■ Activity ■
Repeat each entry in full, exactly.

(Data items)
-------
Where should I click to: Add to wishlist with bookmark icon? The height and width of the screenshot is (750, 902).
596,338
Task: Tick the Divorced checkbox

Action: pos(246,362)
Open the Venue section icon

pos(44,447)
-------
■ Completed task ■
Where should I click to: Add to wishlist with bookmark icon? The height and width of the screenshot is (750, 902).
596,338
Task: Tick the Divorced checkbox

Action: pos(246,362)
Open the Venue section icon

pos(44,447)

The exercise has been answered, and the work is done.